Mais bien avant l’ère numérique, le recours au pseudonyme a toujours été une pratique courante, dans le milieu artistique en particulier. En effet le monde de la littérature regorge de noms d’emprunt ou plus singulièrement appelé dans ce domaine précis, nom de plume. Même si cela semble aujourd’hui une pratique courante et acceptée elle n’a pas toujours été bien perçue.
La chasse aux auteurs anonymes
Au XIXème siècle, Joseph-Marie Quérard, bibliographe incompris déplorait la manie de son époque de déguiser son nom en littérature. Il se charge d’ailleurs dans son ouvrage publié en 1845, Les auteurs déguisés de la littérature française au XIXe siècle : essai bibliographique pour servir de supplément aux recherches d’A. A. Barbier sur les ouvrages pseudonymes de vilipender ces fâcheux travestissements littéraires qu’il dénonce dans sa préface.
« Ce n’était pas assez que le manque de courage, que la modestie et la médiocrité honteuse nous inondassent d’une quantité effroyable d’ouvrages anonymes, il a fallu encore, pour apporter plus de confusion dans les archives littéraires, qu’on dissimulât ses noms sous des pseudonymes, sous des noms usurpés, sous des prénoms au lieu de nom, sous des qualités fictives au lieu des qualités véritables, sous des noms de villages au lieu de ceux des pères de beaucoup de nos médiocres écrivains. Un malin petit journal s’égayait, il n’y a pas longtemps, et non sans raison, dans un article spécial, de la manie de nos auteurs contemporains pour les pseudonymes. « Le domaine littéraire, disait ce journal, est aujourd’hui un grand bal masqué, dont le public paye les violons. »
Joseph-Marie Quérard, Les auteurs déguisés de la littérature française au XIXe siècle : essai bibliographique pour servir de supplément aux recherches d’A. A. Barbier sur les ouvrages pseudonymes

Pour Joseph-Marie Quérard l’anonymat en littérature est synonyme de supercherie. Il fustige ce manque d’honnêteté vis-à-vis des lecteurs.
Mais c’est aussi le jeu d’une vie publique que de vouloir protéger sa vie privée et ne pas se mettre à nu.
Choisir un pseudonyme ou prendre un nom de plume, une question qui se pose donc lorsque l’on publie un texte littéraire. Plusieurs raisons peuvent pousser à changer de nom.

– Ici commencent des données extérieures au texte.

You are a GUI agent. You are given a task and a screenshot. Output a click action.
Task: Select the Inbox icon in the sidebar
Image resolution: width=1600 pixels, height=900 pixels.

« J’ai choisi un pseudonyme pour être libre d’écrire ce que je voulais, sans que le jugement des autres me pèse » James Salter
Le Magazine Lire Octobre 2014
Pourquoi prendre un pseudonyme ?
Que nous dit le dictionnaire : Le Robert nous donne la définition suivante du mot pseudonyme : « nom choisi par une personne pour masquer son identité », vient du grec pseudês (faux) et onuma (nom), littéralement faux nom , nom menteur.
Pourquoi donc masquer son identité ?
Pour qui souhaite détourner l’attention de ses origines, changer ou modifier son patronyme peut être une solution. L’académicienne Marguerite Yourcenar qui se dénommait en réalité Marguerite de Crayencourt ou encore Jack Kerouac qui était né Jacques Lebris de Kerouac ont voulu masquer leur origine aristocratique.

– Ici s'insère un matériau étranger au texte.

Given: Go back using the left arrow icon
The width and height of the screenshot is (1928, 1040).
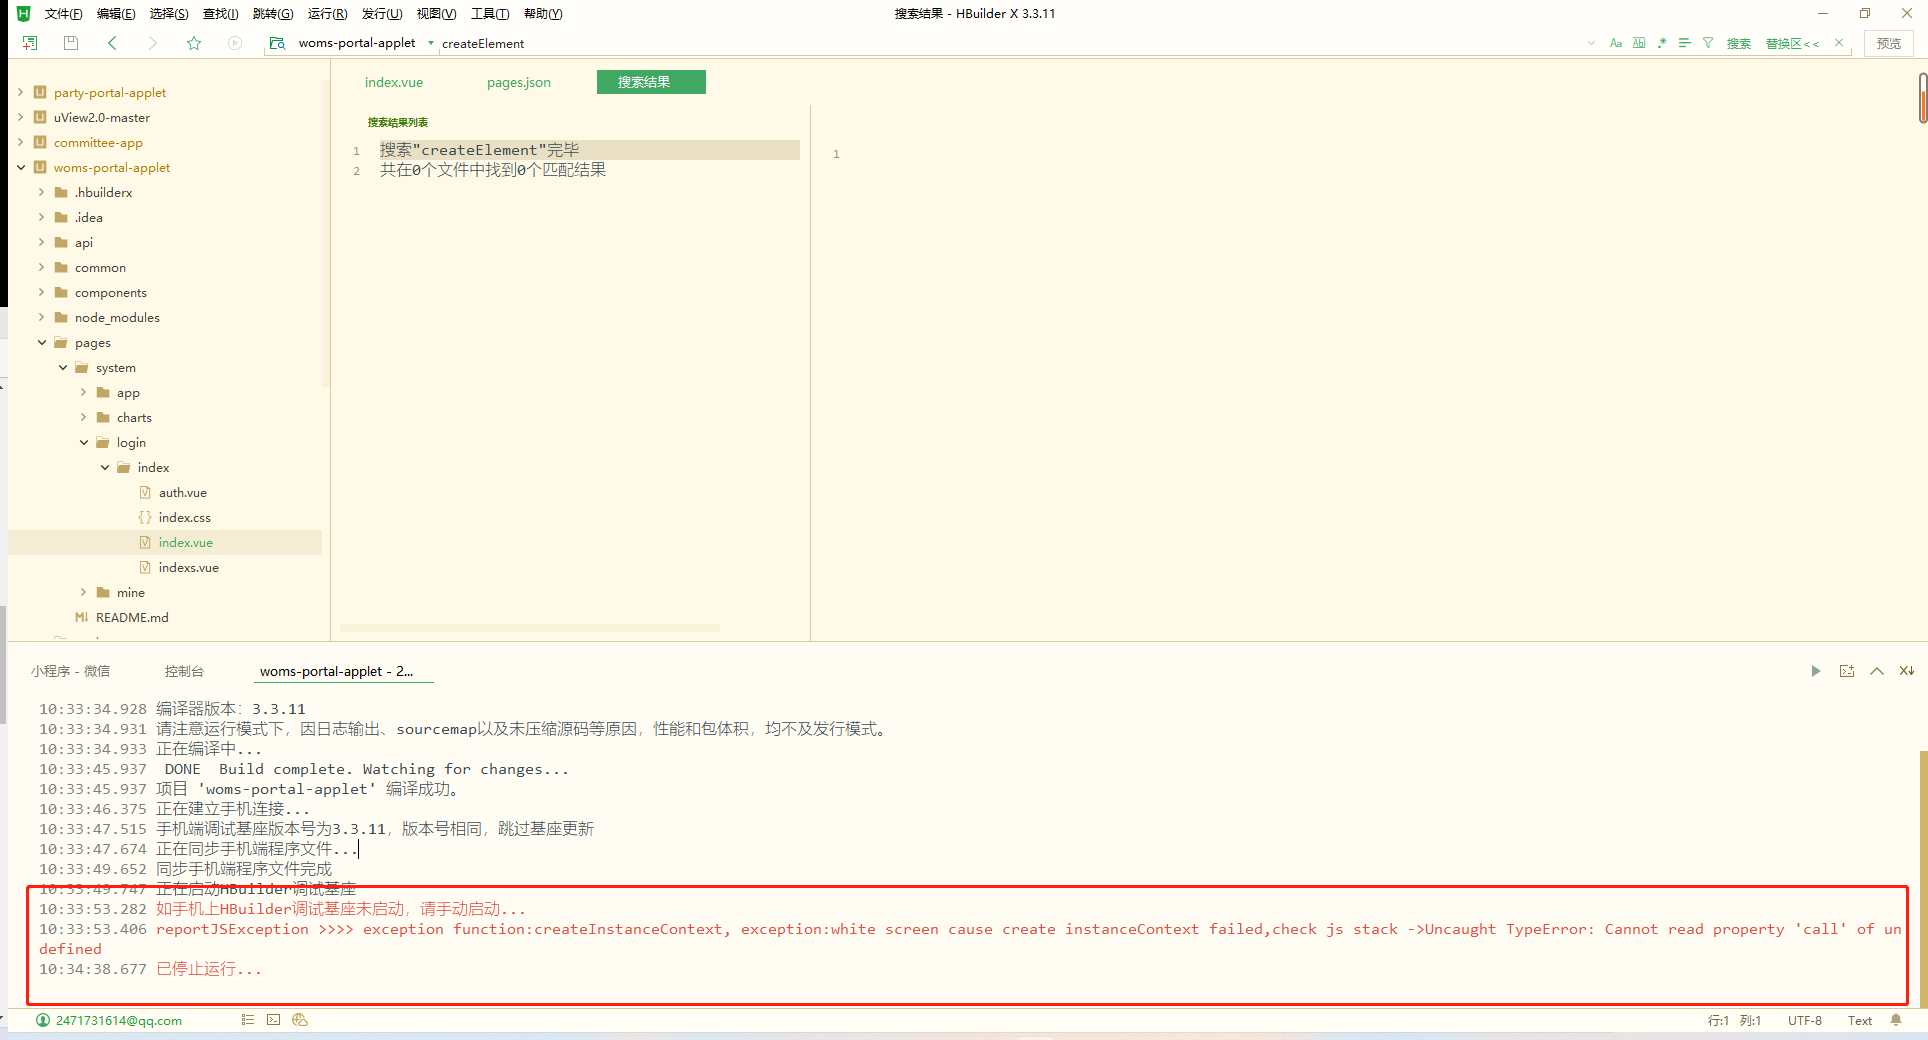Looking at the screenshot, I should click(112, 43).
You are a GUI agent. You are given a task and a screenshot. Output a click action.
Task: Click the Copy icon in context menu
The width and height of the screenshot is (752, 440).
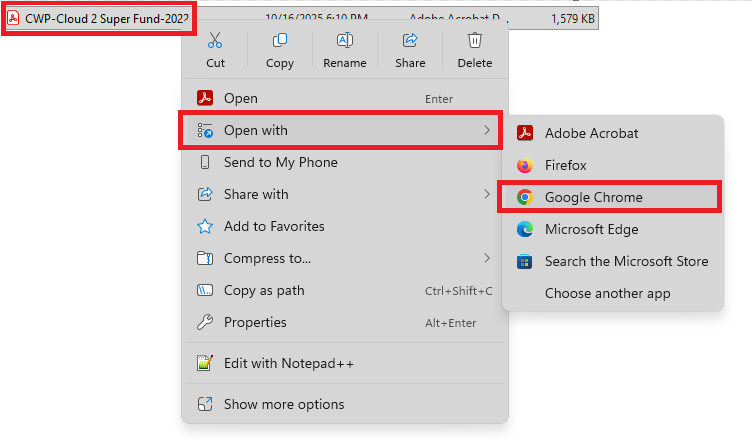pos(280,41)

Cela peut aussi être motivé par un souci de discrétion. En effet changer de nom permet de se préserver de la célébrité, si jamais elle arrive bien entendu… cela permet aussi de se libérer d’une certaine réserve et d’un certain sérieux pour oser la provocation.
Il n’a pas toujours été bien vu de frayer avec les monde artistique quand on occupe de hautes fonctions. Henri Rochefort, célèbre journaliste du Second Empire et de la Troisième République, s’indigna de l’attitude méprisante de certains hauts fonctionnaires de l’époque à l’endroit des auteurs dramatiques :
Quand un homme fait jouer une comédie au Théâtre -Français, il commet une action tellement honteuse qu’il est obligé de prendre un pseudonyme pour échapper au déshonneur. Pourquoi les référendaires trouvent-ils mauvais que le nom de l’un de leurs collègues côtoie sur l’affiche ceux de Jules Sandeau et d’Alexandre Dumas ? Pourquoi ? Parce ce que, chez certains individus gourmés, qu’on peut appeler des Jocrisses du pouvoir, il est convenu qu’un fonctionnaire s’encanaille dès qu’il franchit la barrière qui sépare l’admninistration de la littérature.”

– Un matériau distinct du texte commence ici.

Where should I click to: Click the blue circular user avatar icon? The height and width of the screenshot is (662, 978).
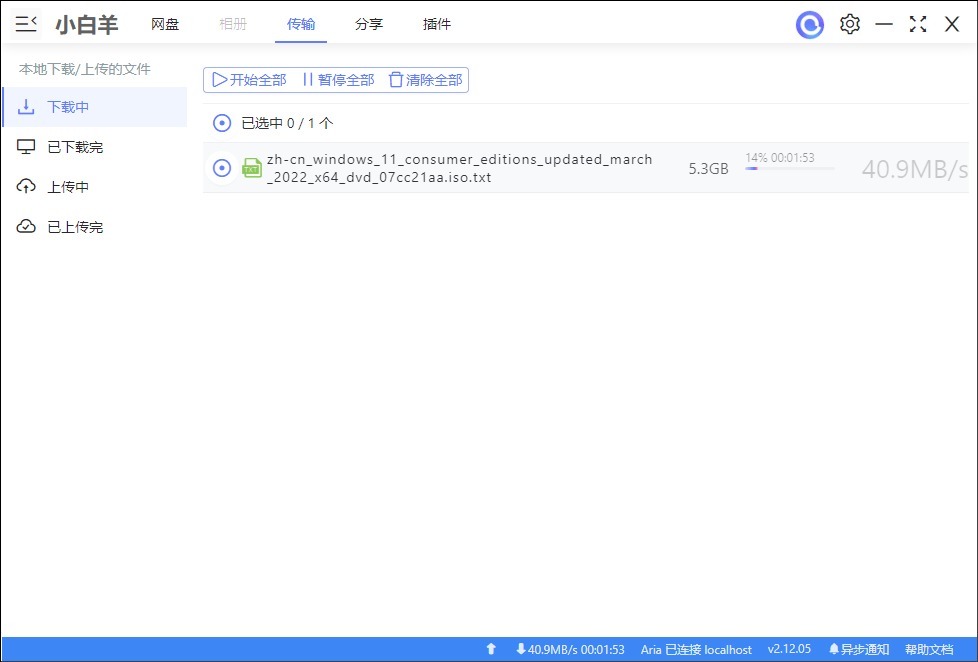809,24
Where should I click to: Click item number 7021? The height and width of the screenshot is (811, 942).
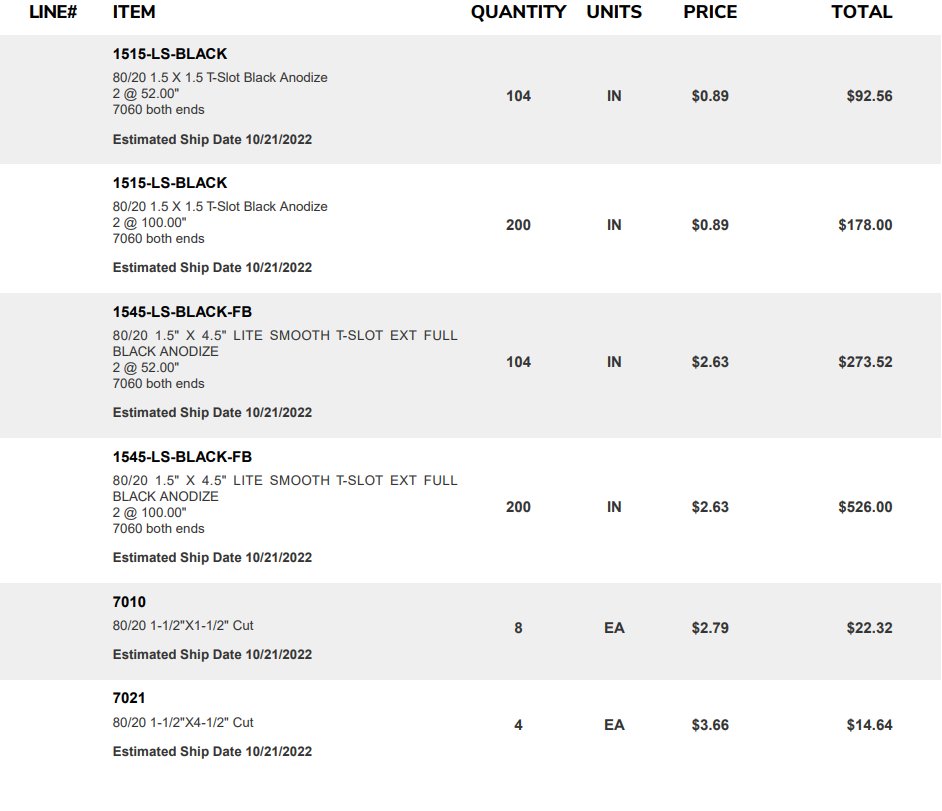129,698
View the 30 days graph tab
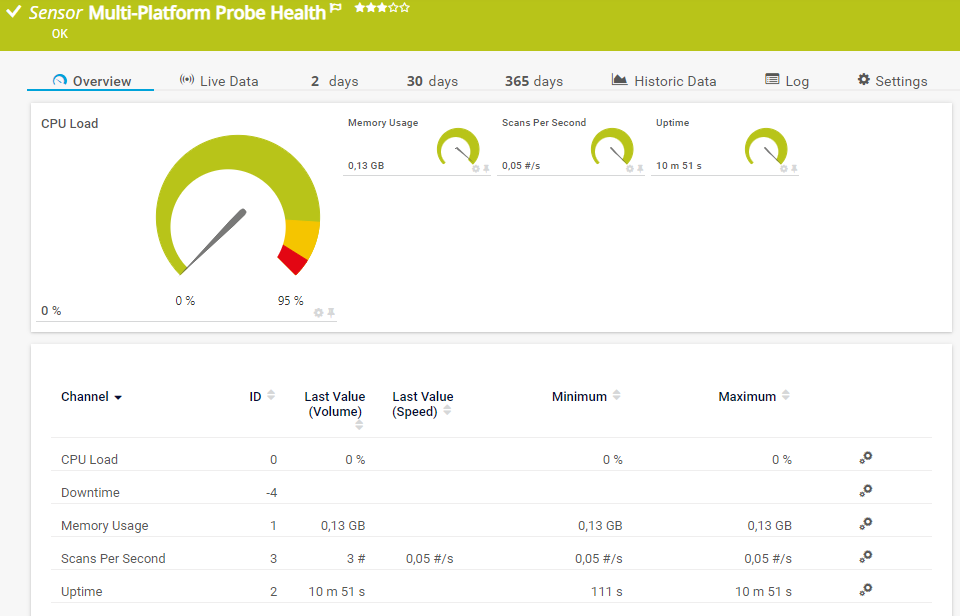This screenshot has height=616, width=960. [x=432, y=81]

Introduction du Nouveau dictionnaire des pseudonymes par Henry Coston, 1985.
À chacun ses raisons
Cela peut s’avérer utile si l’on souhaite séparer l’activité littéraire de la vie professionnelle : Julien Gracq alias Louis Poirier avait choisi un nom de plume car il voulait maquer une séparation entre son activité de professeur et son activité d’écrivain.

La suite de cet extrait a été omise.